2006年7月24日

園長の小部屋

 アキ子が7月24日午後3時35分 静かに息を引き取りました。享年58歳 寿命を全うできたと思っています。その日の朝 私の手からスイカを食 べた後、暖かい鼻息をフーと私に吹きかけてくれました。その後は何も食べることはありませんでした。その鼻息の暖かさをずっと忘れることなく これからが んばっていこうと思っています。閉園された動物園のぞうさんのこと ずっと見守ってくださった全国の皆様にアキ子に代わり心からお礼を申し上げます。キク 子の横に眠るように埋葬されたアキ子の姿、私にいろいろな夢を与えてくれたアキ子。ぞうさん大好きな方と散歩を楽しみ 好きな枝を折り ゆっくりと食べて いました。今週末お別れの会を開催いたします。

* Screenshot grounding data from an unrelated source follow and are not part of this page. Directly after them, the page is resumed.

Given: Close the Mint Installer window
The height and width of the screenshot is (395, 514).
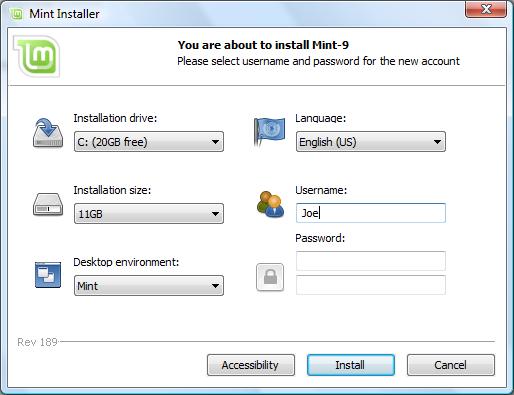Looking at the screenshot, I should 486,9.
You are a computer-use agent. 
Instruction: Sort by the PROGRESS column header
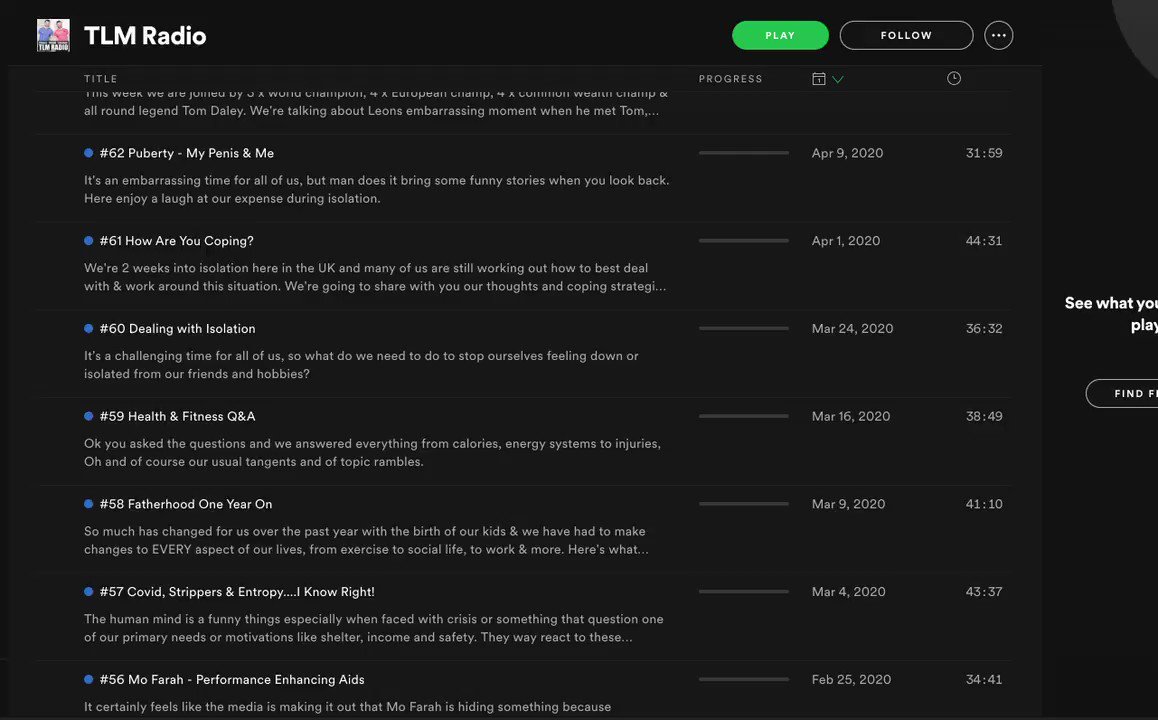[x=730, y=79]
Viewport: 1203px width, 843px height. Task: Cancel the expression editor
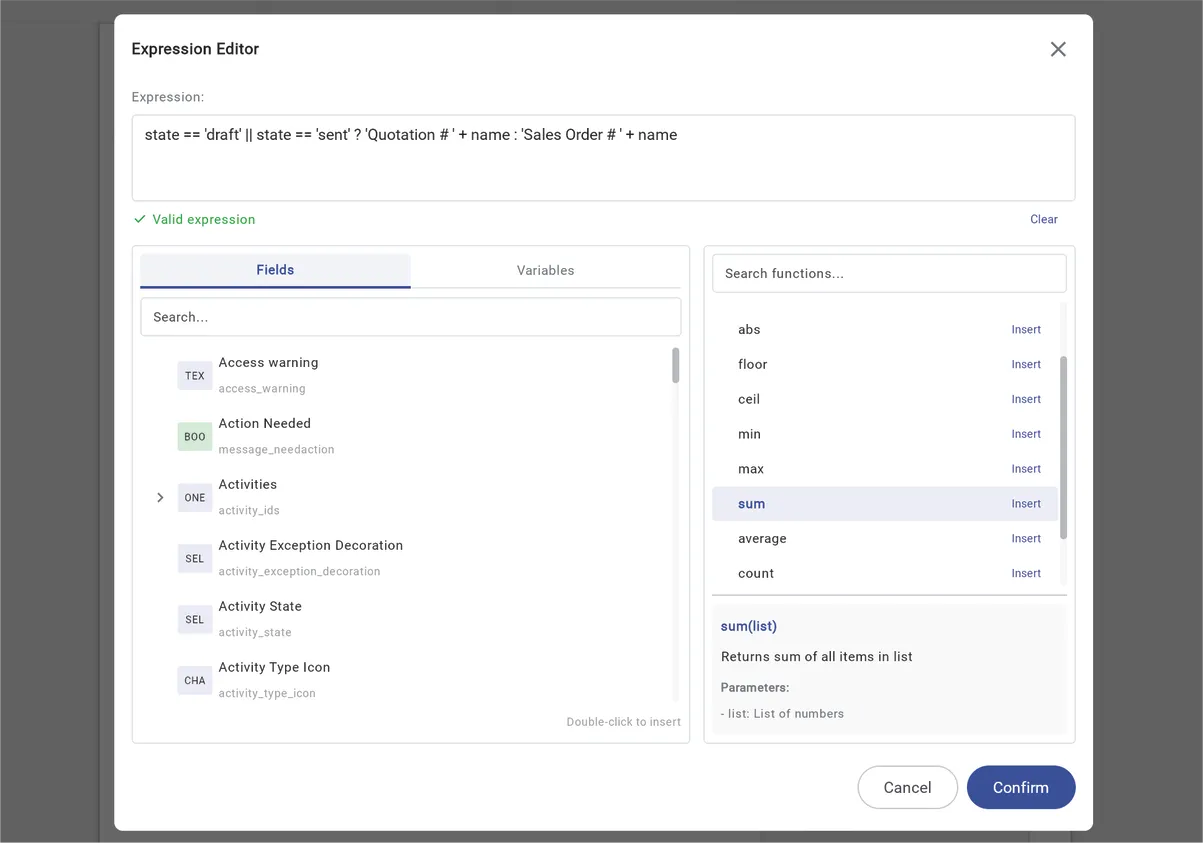(907, 787)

 私とアキ子 キク子との出会いは、兵庫県にあった「阪神パーク」の閉園に伴い歳をとった2頭のアジアゾウを引き取ってくれないかというものでし た。4年前の7月末にかねてから探していた土地が見つかり購入しました。そして総合的なぞうさんの施設「楽園」建設をはじめました。そして翌年の4月アキ 子とキク子が市原に引越しをしました。元気に2頭で暮らし始めたのですが残念ながら その11月27日に年上のキク子が崩れるように亡くなりました。そし て 翌年の5月たくさんの報道陣に囲まれて アキ子は「楽園」へ引越しをしました。市原からは交替でぞうさんが遊びに行き、本当に楽しく過ごしていたと思 います。キク子の墓参りに行く度に自分で折って食べる、マテバ椎の木の枝 あったかい土を全身に浴びて泥パックなど 自分でできる自分のケアをしていたよ うに思われます。そんなリハビリのせいでしょうか 当初足を10センチも上げられなかったのに、今年のゴールデンウイークには自分から車に乗り込み 市原 でぞうさんショーにも参加しました。そしてまたゆったりとした生活に戻ったのです。

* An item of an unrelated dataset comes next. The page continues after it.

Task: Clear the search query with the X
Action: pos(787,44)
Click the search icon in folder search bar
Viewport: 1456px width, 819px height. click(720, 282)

 私のもとから天国に行ってしまったぞうさん ライティ リョウ ストーミー キヌコ キク子 そしてアキ子 大丈夫です。天国には哲夢がいます。そして声が聞こえます。ママあんまり増やさないでね。僕忙しくなりすぎって。
 これからも総合的なぞうさんの施設として「楽園」はあります。行き所を無くしたぞうさんのため 繁殖のための施設としての役割など 色々な課題があります。くじけそうになった時ぜひ力を貸して下さい。